С собою клирик везет ларец, окованный черным железом. В ларце грамоты: донос на митрополита Петра и повеление патриарха Афанасия разобраться на месте, соборно, совокупив для сего русских иерархов церковных и властительных мирян. Донос послан тверским епископом Андреем и обвиняет Петра в мздоимстве и многих других неправосудных деяниях. Доносы не новость в древней Византии, и ежели бы цареградские власти верили каждому доносу, то град сей давно уже перестал бы существовать. Доносы чаще всего лишь принимают во внимание. А верить им начинают лишь тогда, ежели это нужно кому-то и для чего-то. И донос на русского митрополита не был бы принят патриархом, ежели бы не принадлежал епископу стольного града русского великого князя, ежели бы к тому на митрополита Петра не опалился волынский князь, оскорбленный явным предпочтением, выказанным Петром Суздальской земле, в ущерб Галичу и Волыни. И, наконец, наиважнейшее заключено в том, что сам патриарх не весьма доволен деятельностью русского митрополита Петра, слишком уж независимого от велений Цареграда. И потому клирику, что терпеливо переносит тяготы долгого пути, даны самые широкие полномочия. Он может и сместить митрополита, ежели того потребуют на соборе русские епископы и великий князь, с мнением коего несколько опрометчиво, как кажется, не согласился не так давно патриарший престол.

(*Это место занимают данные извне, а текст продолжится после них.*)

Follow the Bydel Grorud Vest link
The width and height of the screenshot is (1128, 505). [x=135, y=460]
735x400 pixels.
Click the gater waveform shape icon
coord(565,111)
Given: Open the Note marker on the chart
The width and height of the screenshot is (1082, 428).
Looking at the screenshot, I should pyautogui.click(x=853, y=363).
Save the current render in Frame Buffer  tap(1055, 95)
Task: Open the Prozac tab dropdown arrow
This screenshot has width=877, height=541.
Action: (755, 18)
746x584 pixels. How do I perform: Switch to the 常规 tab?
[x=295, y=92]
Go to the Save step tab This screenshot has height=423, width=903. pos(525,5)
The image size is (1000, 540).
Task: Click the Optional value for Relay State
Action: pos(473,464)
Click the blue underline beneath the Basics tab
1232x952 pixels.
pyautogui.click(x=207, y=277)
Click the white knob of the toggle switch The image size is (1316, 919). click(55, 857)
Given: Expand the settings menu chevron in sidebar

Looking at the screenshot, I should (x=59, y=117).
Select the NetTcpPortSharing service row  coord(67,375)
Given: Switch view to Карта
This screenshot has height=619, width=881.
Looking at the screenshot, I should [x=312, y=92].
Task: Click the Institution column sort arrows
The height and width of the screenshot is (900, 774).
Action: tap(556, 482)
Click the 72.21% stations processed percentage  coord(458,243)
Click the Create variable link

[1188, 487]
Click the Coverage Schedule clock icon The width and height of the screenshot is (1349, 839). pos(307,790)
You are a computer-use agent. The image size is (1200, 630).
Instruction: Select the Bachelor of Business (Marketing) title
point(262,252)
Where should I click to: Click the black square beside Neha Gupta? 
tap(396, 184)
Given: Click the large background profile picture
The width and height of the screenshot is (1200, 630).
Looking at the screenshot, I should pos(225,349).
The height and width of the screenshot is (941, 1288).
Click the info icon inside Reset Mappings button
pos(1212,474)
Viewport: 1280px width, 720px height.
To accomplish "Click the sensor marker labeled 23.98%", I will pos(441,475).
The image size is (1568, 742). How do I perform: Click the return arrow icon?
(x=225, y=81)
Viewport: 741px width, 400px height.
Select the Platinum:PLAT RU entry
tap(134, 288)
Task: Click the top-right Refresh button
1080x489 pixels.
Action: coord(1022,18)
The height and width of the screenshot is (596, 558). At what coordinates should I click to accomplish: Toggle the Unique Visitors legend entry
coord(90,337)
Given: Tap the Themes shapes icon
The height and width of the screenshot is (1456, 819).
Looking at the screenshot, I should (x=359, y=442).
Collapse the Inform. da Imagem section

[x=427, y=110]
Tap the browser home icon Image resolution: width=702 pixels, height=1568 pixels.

И клирик сидит, сложив руки, и бесстрастно глядит вперед, туда, где в речных извивах открываются с каждым поворотом новые и новые занавесы зеленых берегов. Пахнет водой, свежестью, теплыми испарениями лугов, иногда ветер доносит запах соснового бора. Гребцы поют, натужно подымая и опуская стеклянно блестящие мокрые весла. Плещет и булькает вода, обегая смоленые борта. В ларце, окованном черным кружевным железом, лежат и ждут своего часа запечатанные вислыми серебряными печатями патриаршьи грамоты, вручающие цареградскому клирику власть над грядущей судьбою русской церкви.
Рубленые городни стен. Бревенчатое нагромождение построек, среди коих лишь отдельными пятнами белеют старинные соборы. Непривычно чистый воздух, с какими-то острыми и тонкими запахами, верно от вянущих трав. Белоствольные деревья, по листве тронутые светлым золотом. Осень.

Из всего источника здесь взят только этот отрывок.